Perhaps then we need a way to force the issue to prove the fix?

@bkosborne: Do you think we should commit the untestable patch on the off chance that we think it protects the robots problem? Or do we feel like we should postpone this issue? Or do you feel that we should come up with a way to test the robot scenario.

Like I said, long term it would be nice to develop something that allowed caching using dynamic page cache or some other edge side include or ajax technology rather than fully disabling the page cache options, but I don't want to be a barrier here, so I am interested in your thoughts on moving this issue forward?

bkosborne’s picture

I think I could write a patch that proves the effectiveness of this patch. I'll see about doing that soon.

bkosborne’s picture

Ugh, so in my attempt to write a patch for this I discovered that it seems like we cannot spoof the user agent server variable in functional tests. Drupal apparently relies on having a very specific user agent present on web tests and if it's not there tests break.

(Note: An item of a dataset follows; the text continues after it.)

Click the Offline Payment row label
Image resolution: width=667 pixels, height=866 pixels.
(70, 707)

I wonder if it would be enough for me to provide you steps to reproduce the problem instead?

1. Enable internal page cache
2. Clear all your caches.
3. Create a basic page
4. Configure CAS to perform gateway auth for that specific page only (make sure you use the leading slash in the path /node/1)
5. Open chrome and configure it to spoof the user agent. Not sure if you have a Mac, but on my version you have to open Dev Tools, then click the three little dots on the top right and go to More Tools -> Network Conditions. Then within that tab you can set the user agent to contain the string "Google".
6. In chrome, visit that page for which you enabled gateway auth.
7. Observe that you are NOT redirected.
8. Now, in a separate browser (or disable user agent spoofing in Chrome), visit the same page. You SHOULD be redirected to the CAS server for gateway auth, but you won't be.

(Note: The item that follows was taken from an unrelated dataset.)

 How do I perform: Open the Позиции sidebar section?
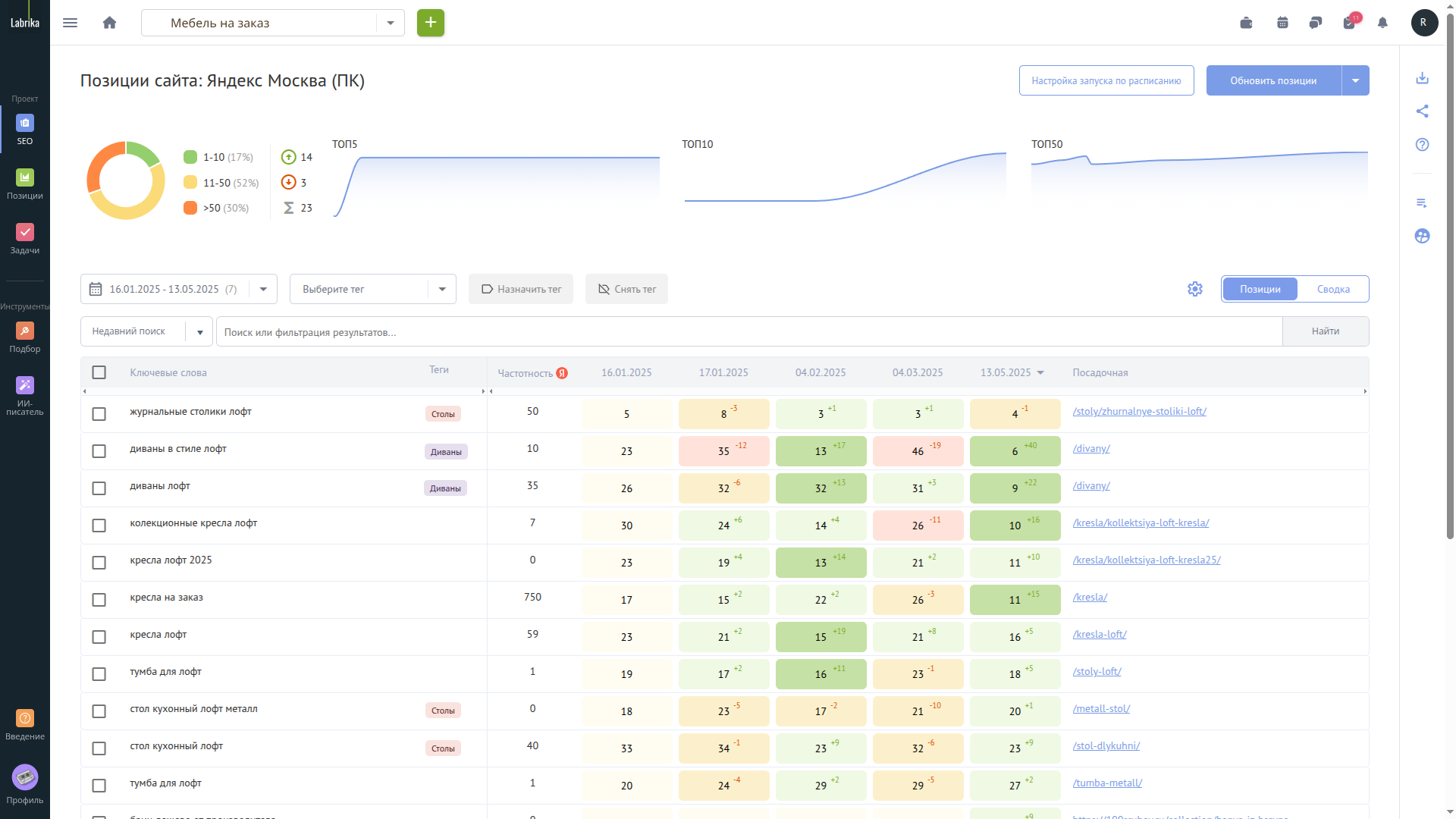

I'm desperately looking for a way to spoof user agents in functional tests because this is a very testable feature and it would be great to get it setup.

metzlerd’s picture

Rather than spoofing user agents for the test, which is complicating things, we should find a way to inject configuration into our tests that will override the user-agent detection phase. User agent detection should be unit tested anyway rather than integration tested. It seems to me that some of the new events we're talking about may allow us to override that behavior in the tests.

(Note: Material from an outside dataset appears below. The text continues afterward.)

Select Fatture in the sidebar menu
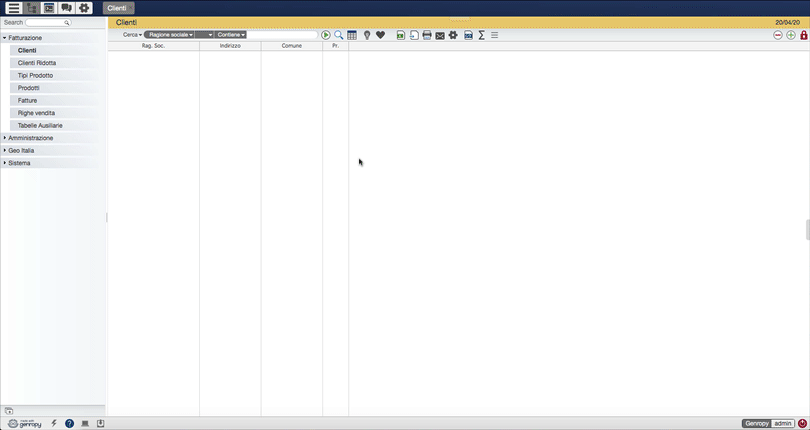[28, 100]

That being said, I'll run through the paces manually so we can get this committed.

metzlerd’s picture

Status: Needs review » Reviewed & tested by the community

Was able to run this patch through its paces and it works as advertised. @bkosborne: Thanks for the user-agent trick.

  • bkosborne committed 8721cbe on 8.x-1.x
    Issue #2783235 by bkosborne, alexpott: Disable page cache if forced...
bkosborne’s picture

Status: Reviewed & tested by the community » Fixed

Thanks for the review.

Status: Fixed » Closed (fixed)

Automatically closed - issue fixed for 2 weeks with no activity.